When Nez Perces change names, or take a traditional Indian name, they do it with ceremony.
"A name-giving can happen during a celebration, before a pow wow, before ceremony," Shebala explained.
Allen Slickpoo, a Nez Perce elder, was the Shebala family's spokesman for the name-givings of all five kids. The boy or girl going through the ceremony stood encircled with family while Slickpoo explained where the name to be given came from.
"Then he challenged people to come down and say the name correctly," Shebala said. "People came down and if they are incorrect, Allen Slickpoo would send them back. Then someone says it right and (Slickpoo) shakes the hand of the new name person and the hand of the person who said it right."

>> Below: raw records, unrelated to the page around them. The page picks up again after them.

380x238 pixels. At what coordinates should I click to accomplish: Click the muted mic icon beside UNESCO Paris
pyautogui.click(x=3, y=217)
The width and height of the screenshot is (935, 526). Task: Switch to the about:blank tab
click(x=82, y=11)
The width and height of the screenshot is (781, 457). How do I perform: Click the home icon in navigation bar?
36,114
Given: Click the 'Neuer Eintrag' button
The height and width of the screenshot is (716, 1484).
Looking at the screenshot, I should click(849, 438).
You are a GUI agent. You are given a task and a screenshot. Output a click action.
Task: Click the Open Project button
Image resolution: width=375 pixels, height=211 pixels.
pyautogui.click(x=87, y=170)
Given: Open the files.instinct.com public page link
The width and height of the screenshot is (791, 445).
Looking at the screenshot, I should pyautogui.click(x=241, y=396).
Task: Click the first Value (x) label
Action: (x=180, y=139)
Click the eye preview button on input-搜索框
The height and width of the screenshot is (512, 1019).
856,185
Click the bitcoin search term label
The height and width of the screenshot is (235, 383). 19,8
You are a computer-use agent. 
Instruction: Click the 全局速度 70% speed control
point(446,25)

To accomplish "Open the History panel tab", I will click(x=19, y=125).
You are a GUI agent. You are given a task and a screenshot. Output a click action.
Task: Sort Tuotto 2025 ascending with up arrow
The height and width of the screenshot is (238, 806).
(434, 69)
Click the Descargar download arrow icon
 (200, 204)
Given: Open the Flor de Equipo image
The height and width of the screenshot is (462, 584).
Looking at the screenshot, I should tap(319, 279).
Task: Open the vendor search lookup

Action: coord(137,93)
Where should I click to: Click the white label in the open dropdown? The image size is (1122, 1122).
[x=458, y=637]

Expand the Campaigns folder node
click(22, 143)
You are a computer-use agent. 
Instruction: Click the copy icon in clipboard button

Shebala's kids have two sets of Indian names. Hahots, Sonsela, Lautiss, Notah Chee and Timina are the names they came home from the hospital with, the names they put on their school papers.
The names mean grizzly bear, meadow between two mountains, flower, Indian leader and heart.
Sonsela, a 15-year-old freshman at Clearwater Valley High School, likes his name, which is sometimes shortened to Sons by friends.
"It's cool, I like it. It's different from a lot of other names, and it's an Indian name."
He and his brothers and sister also have names given in ceremony. Sonsela's is Hemene Toolakasson, or Wolf Standing on Top. Nez Perces believe their ceremonial names reflect their true selves, Shebala said.
"We live in two worlds and we have to have birth certificates and driver's licenses. But ceremonial names are our real names. It is who we are."